REQUIRED WORK →
Could you copy all of the records below exactly as they appear?

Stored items
Content starts

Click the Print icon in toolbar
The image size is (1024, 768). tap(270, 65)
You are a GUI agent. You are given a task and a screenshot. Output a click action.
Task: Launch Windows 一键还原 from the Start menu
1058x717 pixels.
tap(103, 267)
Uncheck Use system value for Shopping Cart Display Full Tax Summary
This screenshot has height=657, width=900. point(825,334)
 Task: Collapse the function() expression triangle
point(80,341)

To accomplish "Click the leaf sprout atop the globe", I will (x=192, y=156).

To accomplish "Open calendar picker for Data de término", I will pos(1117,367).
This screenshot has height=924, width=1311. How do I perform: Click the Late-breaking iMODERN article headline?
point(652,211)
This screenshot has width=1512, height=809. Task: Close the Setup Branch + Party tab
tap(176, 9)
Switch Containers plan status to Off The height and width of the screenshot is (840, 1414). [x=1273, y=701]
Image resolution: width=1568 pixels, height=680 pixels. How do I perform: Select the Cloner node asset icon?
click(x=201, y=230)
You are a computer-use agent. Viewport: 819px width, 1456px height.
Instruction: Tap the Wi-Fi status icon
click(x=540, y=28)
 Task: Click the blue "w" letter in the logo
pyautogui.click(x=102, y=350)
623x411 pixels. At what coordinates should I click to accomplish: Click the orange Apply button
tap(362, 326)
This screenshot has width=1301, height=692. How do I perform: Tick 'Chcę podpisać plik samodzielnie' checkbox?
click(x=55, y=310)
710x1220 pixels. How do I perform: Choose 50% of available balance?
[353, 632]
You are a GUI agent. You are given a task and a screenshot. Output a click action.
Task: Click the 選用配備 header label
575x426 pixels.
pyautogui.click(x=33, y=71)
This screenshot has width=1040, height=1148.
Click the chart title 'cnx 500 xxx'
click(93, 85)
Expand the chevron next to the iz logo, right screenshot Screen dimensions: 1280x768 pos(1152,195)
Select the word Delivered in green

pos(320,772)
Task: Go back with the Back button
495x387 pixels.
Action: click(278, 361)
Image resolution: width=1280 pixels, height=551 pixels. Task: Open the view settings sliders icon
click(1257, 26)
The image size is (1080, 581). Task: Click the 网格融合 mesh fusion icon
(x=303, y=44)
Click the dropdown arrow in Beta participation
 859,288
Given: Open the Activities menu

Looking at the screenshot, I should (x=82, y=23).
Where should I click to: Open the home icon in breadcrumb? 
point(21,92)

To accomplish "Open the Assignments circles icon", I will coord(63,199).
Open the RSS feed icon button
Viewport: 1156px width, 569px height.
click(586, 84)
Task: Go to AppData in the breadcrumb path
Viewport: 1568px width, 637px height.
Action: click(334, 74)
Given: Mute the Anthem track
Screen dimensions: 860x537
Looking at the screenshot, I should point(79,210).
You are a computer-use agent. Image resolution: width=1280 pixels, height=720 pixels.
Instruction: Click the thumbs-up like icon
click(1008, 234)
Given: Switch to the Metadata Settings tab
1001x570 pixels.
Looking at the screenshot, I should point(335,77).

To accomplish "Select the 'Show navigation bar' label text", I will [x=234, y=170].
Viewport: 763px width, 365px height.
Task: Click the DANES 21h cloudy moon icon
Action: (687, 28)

Content ends

TASK ANSWER →
Click the Print icon in toolbar
The image size is (1024, 768). tap(270, 65)
You are a GUI agent. You are given a task and a screenshot. Output a click action.
Task: Launch Windows 一键还原 from the Start menu
1058x717 pixels.
tap(103, 267)
Uncheck Use system value for Shopping Cart Display Full Tax Summary
This screenshot has height=657, width=900. point(825,334)
 Task: Collapse the function() expression triangle
point(80,341)

To accomplish "Click the leaf sprout atop the globe", I will (x=192, y=156).

To accomplish "Open calendar picker for Data de término", I will pos(1117,367).
This screenshot has height=924, width=1311. How do I perform: Click the Late-breaking iMODERN article headline?
point(652,211)
This screenshot has width=1512, height=809. Task: Close the Setup Branch + Party tab
tap(176, 9)
Switch Containers plan status to Off The height and width of the screenshot is (840, 1414). [x=1273, y=701]
Image resolution: width=1568 pixels, height=680 pixels. How do I perform: Select the Cloner node asset icon?
click(x=201, y=230)
You are a computer-use agent. Viewport: 819px width, 1456px height.
Instruction: Tap the Wi-Fi status icon
click(x=540, y=28)
 Task: Click the blue "w" letter in the logo
pyautogui.click(x=102, y=350)
623x411 pixels. At what coordinates should I click to accomplish: Click the orange Apply button
tap(362, 326)
This screenshot has width=1301, height=692. How do I perform: Tick 'Chcę podpisać plik samodzielnie' checkbox?
click(x=55, y=310)
710x1220 pixels. How do I perform: Choose 50% of available balance?
[353, 632]
You are a GUI agent. You are given a task and a screenshot. Output a click action.
Task: Click the 選用配備 header label
575x426 pixels.
pyautogui.click(x=33, y=71)
This screenshot has width=1040, height=1148.
Click the chart title 'cnx 500 xxx'
click(93, 85)
Expand the chevron next to the iz logo, right screenshot Screen dimensions: 1280x768 pos(1152,195)
Select the word Delivered in green

pos(320,772)
Task: Go back with the Back button
495x387 pixels.
Action: click(278, 361)
Image resolution: width=1280 pixels, height=551 pixels. Task: Open the view settings sliders icon
click(1257, 26)
The image size is (1080, 581). Task: Click the 网格融合 mesh fusion icon
(x=303, y=44)
Click the dropdown arrow in Beta participation
 859,288
Given: Open the Activities menu

Looking at the screenshot, I should (x=82, y=23).
Where should I click to: Open the home icon in breadcrumb? 
point(21,92)

To accomplish "Open the Assignments circles icon", I will coord(63,199).
Open the RSS feed icon button
Viewport: 1156px width, 569px height.
click(586, 84)
Task: Go to AppData in the breadcrumb path
Viewport: 1568px width, 637px height.
Action: click(334, 74)
Given: Mute the Anthem track
Screen dimensions: 860x537
Looking at the screenshot, I should point(79,210).
You are a computer-use agent. Image resolution: width=1280 pixels, height=720 pixels.
Instruction: Click the thumbs-up like icon
click(1008, 234)
Given: Switch to the Metadata Settings tab
1001x570 pixels.
Looking at the screenshot, I should point(335,77).

To accomplish "Select the 'Show navigation bar' label text", I will [x=234, y=170].
Viewport: 763px width, 365px height.
Task: Click the DANES 21h cloudy moon icon
Action: (687, 28)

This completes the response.